Log AI starts by identifying log severities. These are crucial to understanding how your system is performing. You unlock visual color coding in log lists and the log overview chart, but also alerting on errors! It is hard to overstate how important this simple semantic is. The difference between knowing whether your system is facing errors vs. not facing errors is huge!

In the next step, we will tackle custom-structured segments from logs, such as the size field in the above Istio example. Then, you can fully leverage your existing unstructured logs without manual toil.

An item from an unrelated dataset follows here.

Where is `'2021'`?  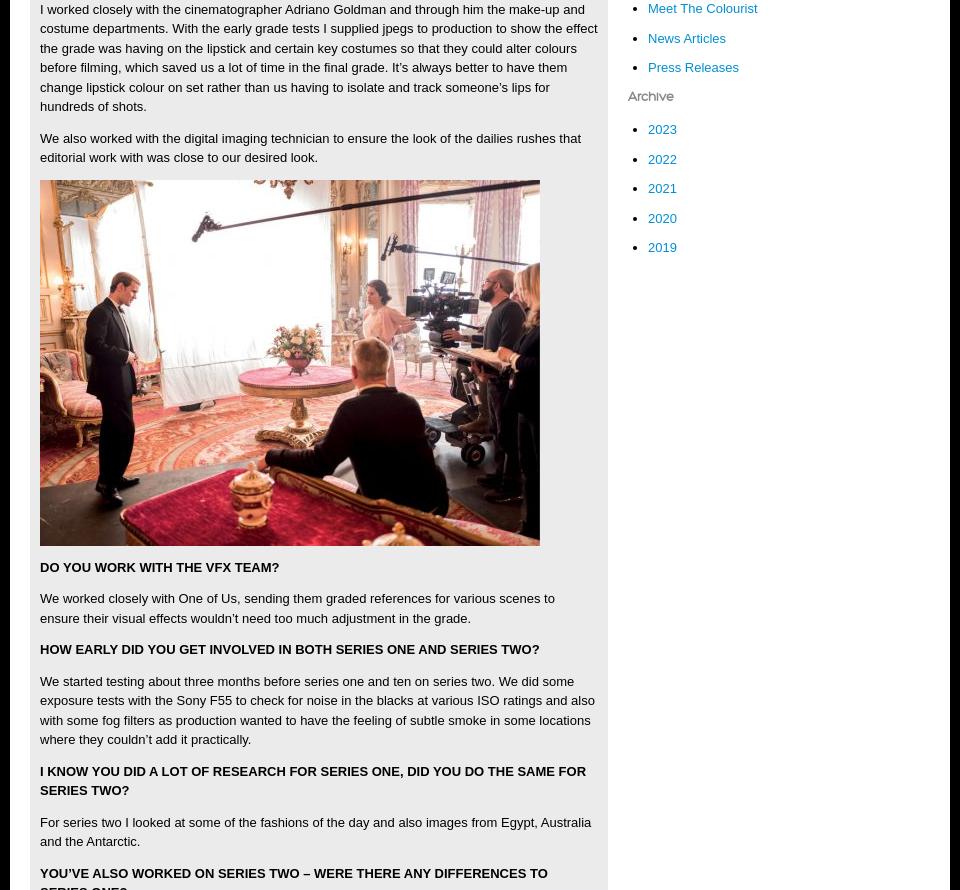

You may be wondering about the remaining unknown logs in the screenshot above. Sometimes, we cannot infer a severity. That's just a reality we are striving to improve. Those unknown logs are most commonly access logs, e.g., of NGINX. We still have to decide what log level they should be and whether users need control of this translation 🙂.

How it Works

Dash0's Log AI is executed as part of the log ingestion pipeline so that we can store processed logs. This is challenging because the approach needs to work for billions of logs every day while being economical. Consequently, we must do more than just invoking an LLM to get the job done (although they are surprisingly good at it!). With this in mind, we had to model the solution so that the costs do not scale with the volume of data.

To achieve this, we leverage a combination of models and semantics-aware heuristics to understand log structures. OpenTelemetry's semantic conventions provide extra context that helps us understand the data – especially when paired with our cross-signal resource correlation and entity identification. The outcome is a set of patterns we use to extract the fields relevant to end-users – like the log severity! The pattern extraction ends with various automated checks, ranging from "Does it parse the input?" to validation of extracted segments against allow lists and more.

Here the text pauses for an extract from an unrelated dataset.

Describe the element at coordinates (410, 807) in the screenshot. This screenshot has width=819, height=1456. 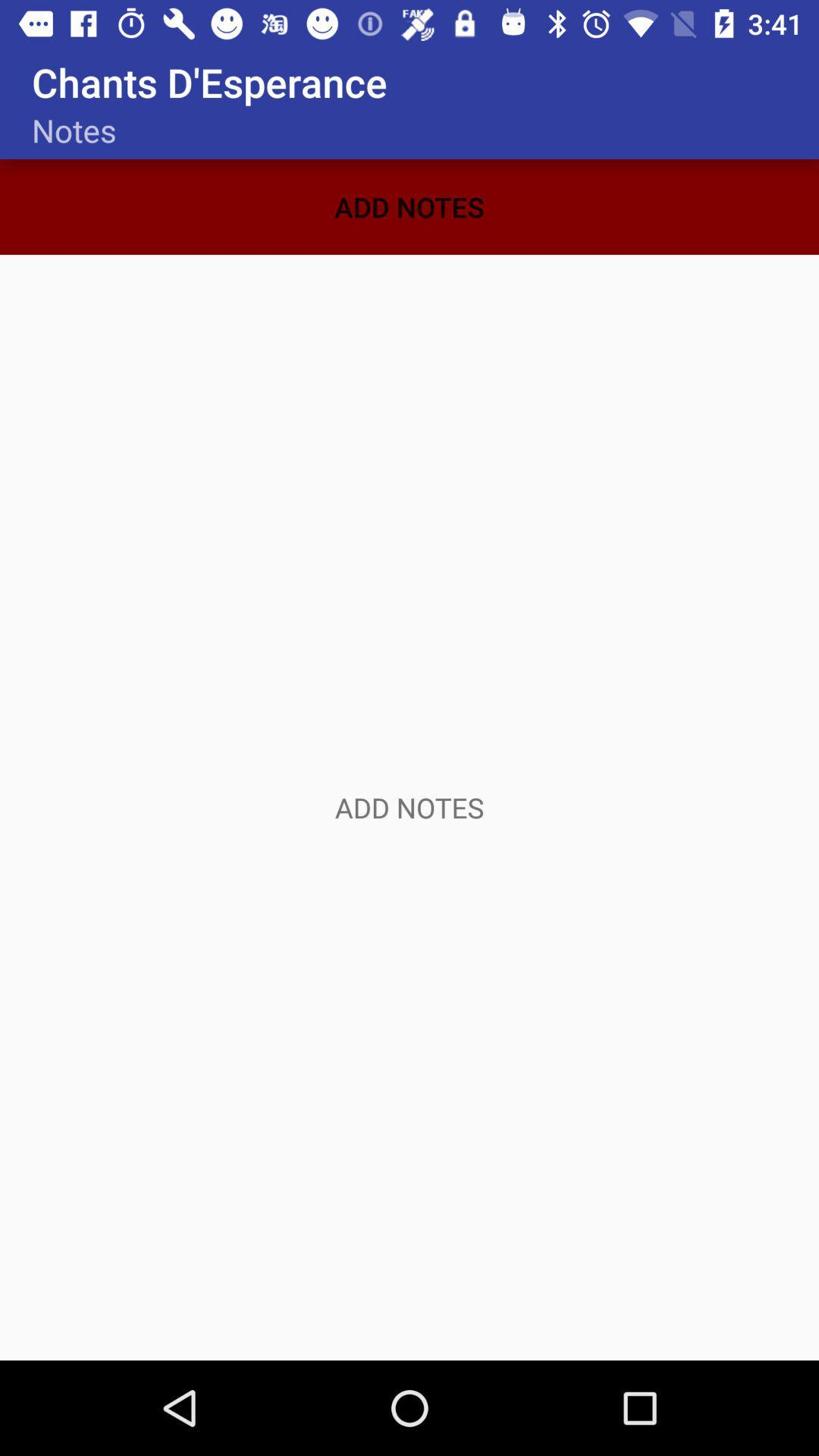
I see `notes here` at that location.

At scale, most AI models are challenging to execute for every log record. We have been there in the past: A great AI model but no means of running it economically. It sucks! Not this time! 🥹

We are reusing as many patterns as possible by fingerprinting the source and likely format and reusing those patterns for similar log records (nasty detail: Processes can log in multiple formats). To that end, we are leveraging ValKey as a caching solution to map fingerprints to patterns. We also monitor how often these patterns match, so they can be updated as soon as the underlying log format significantly changes.

Architecture diagram showing how logs are flowing into Dash0 and how they are getting analyzed.

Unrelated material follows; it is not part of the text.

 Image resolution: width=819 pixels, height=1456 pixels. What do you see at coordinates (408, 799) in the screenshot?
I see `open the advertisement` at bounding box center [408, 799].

Log AI is embedded within the ingestion pipeline for metadata extraction.

One of our North Star metrics for this capability is "severity patch coverage." What percentage of eligible logs can we successfully patch? Of course, it is monitored within Dash0.

Gauge within Dash0 dashboard showing the severity patch coverage

Dash0 dashboards are used to observe AI execution behavior.

Although Log AI doesn’t require a specific model to be trained, we do adopt traditional machine learning practices to make sure that we keep improving it: The implementation described above is also reproduced in an offline evaluation pipeline, where the input logs come from a mixture of common domain datasets and our own internal data. The metrics that come out of this evaluation confirm that the process follows the principle of graceful degradation: We almost always succeed to understand the log structure, and when we do, the extracted data is always correct – when we don’t, no side effects are produced.

Next Steps and Conclusion

Our beta customers like it a lot – after all, they get better data without lifting a finger. Log AI is modeled after our AI philosophy: Making AI work for you behind the scenes!

Now, we are working on its next evolution, named attribute extraction and message cleanup. We are very excited about the possibility of not having to manually parse log files.